- Word and element locating data
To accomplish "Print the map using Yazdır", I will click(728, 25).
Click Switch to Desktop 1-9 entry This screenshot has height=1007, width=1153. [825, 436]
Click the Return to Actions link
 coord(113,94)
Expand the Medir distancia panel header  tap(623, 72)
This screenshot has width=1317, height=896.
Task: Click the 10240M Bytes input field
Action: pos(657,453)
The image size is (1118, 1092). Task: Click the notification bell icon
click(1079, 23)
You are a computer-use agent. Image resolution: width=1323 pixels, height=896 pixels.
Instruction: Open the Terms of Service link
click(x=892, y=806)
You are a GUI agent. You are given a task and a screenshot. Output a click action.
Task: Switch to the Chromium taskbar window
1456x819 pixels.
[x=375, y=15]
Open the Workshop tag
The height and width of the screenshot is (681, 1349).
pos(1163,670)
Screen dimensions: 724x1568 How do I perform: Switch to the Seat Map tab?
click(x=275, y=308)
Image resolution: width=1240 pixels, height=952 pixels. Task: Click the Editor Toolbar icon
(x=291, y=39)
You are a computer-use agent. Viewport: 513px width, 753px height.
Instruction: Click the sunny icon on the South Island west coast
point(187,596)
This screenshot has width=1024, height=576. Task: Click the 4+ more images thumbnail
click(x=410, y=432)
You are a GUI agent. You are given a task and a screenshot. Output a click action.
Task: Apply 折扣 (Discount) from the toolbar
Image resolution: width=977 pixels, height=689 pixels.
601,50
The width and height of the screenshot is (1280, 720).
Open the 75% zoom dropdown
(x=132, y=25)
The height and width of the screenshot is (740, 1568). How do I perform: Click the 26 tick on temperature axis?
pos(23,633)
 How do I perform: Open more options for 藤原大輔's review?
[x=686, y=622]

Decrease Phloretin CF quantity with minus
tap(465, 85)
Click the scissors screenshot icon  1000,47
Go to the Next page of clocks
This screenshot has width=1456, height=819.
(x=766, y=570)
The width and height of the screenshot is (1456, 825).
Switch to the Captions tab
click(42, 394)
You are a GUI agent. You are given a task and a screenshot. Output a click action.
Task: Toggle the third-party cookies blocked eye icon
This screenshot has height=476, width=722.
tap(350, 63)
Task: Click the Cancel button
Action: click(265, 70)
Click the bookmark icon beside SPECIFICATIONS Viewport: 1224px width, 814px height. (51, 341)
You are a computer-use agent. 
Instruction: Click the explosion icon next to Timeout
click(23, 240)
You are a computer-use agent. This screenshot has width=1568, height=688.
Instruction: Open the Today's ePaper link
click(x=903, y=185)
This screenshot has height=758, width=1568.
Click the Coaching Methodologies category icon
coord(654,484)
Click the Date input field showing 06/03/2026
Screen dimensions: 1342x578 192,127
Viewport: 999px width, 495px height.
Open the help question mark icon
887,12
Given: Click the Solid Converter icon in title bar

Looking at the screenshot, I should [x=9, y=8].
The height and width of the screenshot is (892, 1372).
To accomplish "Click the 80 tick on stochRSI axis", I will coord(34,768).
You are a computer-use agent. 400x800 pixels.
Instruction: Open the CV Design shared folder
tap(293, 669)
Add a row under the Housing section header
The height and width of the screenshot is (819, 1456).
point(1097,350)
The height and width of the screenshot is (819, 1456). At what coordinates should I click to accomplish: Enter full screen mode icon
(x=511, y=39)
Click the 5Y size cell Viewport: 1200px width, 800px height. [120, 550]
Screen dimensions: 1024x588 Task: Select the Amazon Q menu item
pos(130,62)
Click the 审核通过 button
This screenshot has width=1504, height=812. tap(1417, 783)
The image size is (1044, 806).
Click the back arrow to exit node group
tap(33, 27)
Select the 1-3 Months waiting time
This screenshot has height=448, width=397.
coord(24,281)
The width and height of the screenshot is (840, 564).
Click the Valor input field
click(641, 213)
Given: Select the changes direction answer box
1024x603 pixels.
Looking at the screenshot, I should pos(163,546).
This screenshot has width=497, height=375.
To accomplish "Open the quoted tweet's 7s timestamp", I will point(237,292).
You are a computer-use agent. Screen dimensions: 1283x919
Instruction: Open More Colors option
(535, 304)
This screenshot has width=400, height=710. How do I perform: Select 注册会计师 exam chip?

- WHAT NEEDS TO BE DONE
Could you write out all of the entries above line for line, with nothing changed?

- EXPECTED OUTPUT
To accomplish "Print the map using Yazdır", I will click(728, 25).
Click Switch to Desktop 1-9 entry This screenshot has height=1007, width=1153. [825, 436]
Click the Return to Actions link
 coord(113,94)
Expand the Medir distancia panel header  tap(623, 72)
This screenshot has width=1317, height=896.
Task: Click the 10240M Bytes input field
Action: pos(657,453)
The image size is (1118, 1092). Task: Click the notification bell icon
click(1079, 23)
You are a computer-use agent. Image resolution: width=1323 pixels, height=896 pixels.
Instruction: Open the Terms of Service link
click(x=892, y=806)
You are a GUI agent. You are given a task and a screenshot. Output a click action.
Task: Switch to the Chromium taskbar window
1456x819 pixels.
[x=375, y=15]
Open the Workshop tag
The height and width of the screenshot is (681, 1349).
pos(1163,670)
Screen dimensions: 724x1568 How do I perform: Switch to the Seat Map tab?
click(x=275, y=308)
Image resolution: width=1240 pixels, height=952 pixels. Task: Click the Editor Toolbar icon
(x=291, y=39)
You are a computer-use agent. Viewport: 513px width, 753px height.
Instruction: Click the sunny icon on the South Island west coast
point(187,596)
This screenshot has width=1024, height=576. Task: Click the 4+ more images thumbnail
click(x=410, y=432)
You are a GUI agent. You are given a task and a screenshot. Output a click action.
Task: Apply 折扣 (Discount) from the toolbar
Image resolution: width=977 pixels, height=689 pixels.
601,50
The width and height of the screenshot is (1280, 720).
Open the 75% zoom dropdown
(x=132, y=25)
The height and width of the screenshot is (740, 1568). How do I perform: Click the 26 tick on temperature axis?
pos(23,633)
 How do I perform: Open more options for 藤原大輔's review?
[x=686, y=622]

Decrease Phloretin CF quantity with minus
tap(465, 85)
Click the scissors screenshot icon  1000,47
Go to the Next page of clocks
This screenshot has width=1456, height=819.
(x=766, y=570)
The width and height of the screenshot is (1456, 825).
Switch to the Captions tab
click(42, 394)
You are a GUI agent. You are given a task and a screenshot. Output a click action.
Task: Toggle the third-party cookies blocked eye icon
This screenshot has height=476, width=722.
tap(350, 63)
Task: Click the Cancel button
Action: click(265, 70)
Click the bookmark icon beside SPECIFICATIONS Viewport: 1224px width, 814px height. (51, 341)
You are a computer-use agent. 
Instruction: Click the explosion icon next to Timeout
click(23, 240)
You are a computer-use agent. This screenshot has width=1568, height=688.
Instruction: Open the Today's ePaper link
click(x=903, y=185)
This screenshot has height=758, width=1568.
Click the Coaching Methodologies category icon
coord(654,484)
Click the Date input field showing 06/03/2026
Screen dimensions: 1342x578 192,127
Viewport: 999px width, 495px height.
Open the help question mark icon
887,12
Given: Click the Solid Converter icon in title bar

Looking at the screenshot, I should [x=9, y=8].
The height and width of the screenshot is (892, 1372).
To accomplish "Click the 80 tick on stochRSI axis", I will coord(34,768).
You are a computer-use agent. 400x800 pixels.
Instruction: Open the CV Design shared folder
tap(293, 669)
Add a row under the Housing section header
The height and width of the screenshot is (819, 1456).
point(1097,350)
The height and width of the screenshot is (819, 1456). At what coordinates should I click to accomplish: Enter full screen mode icon
(x=511, y=39)
Click the 5Y size cell Viewport: 1200px width, 800px height. [120, 550]
Screen dimensions: 1024x588 Task: Select the Amazon Q menu item
pos(130,62)
Click the 审核通过 button
This screenshot has width=1504, height=812. tap(1417, 783)
The image size is (1044, 806).
Click the back arrow to exit node group
tap(33, 27)
Select the 1-3 Months waiting time
This screenshot has height=448, width=397.
coord(24,281)
The width and height of the screenshot is (840, 564).
Click the Valor input field
click(641, 213)
Given: Select the changes direction answer box
1024x603 pixels.
Looking at the screenshot, I should pos(163,546).
This screenshot has width=497, height=375.
To accomplish "Open the quoted tweet's 7s timestamp", I will point(237,292).
You are a computer-use agent. Screen dimensions: 1283x919
Instruction: Open More Colors option
(535, 304)
This screenshot has width=400, height=710. How do I perform: Select 注册会计师 exam chip?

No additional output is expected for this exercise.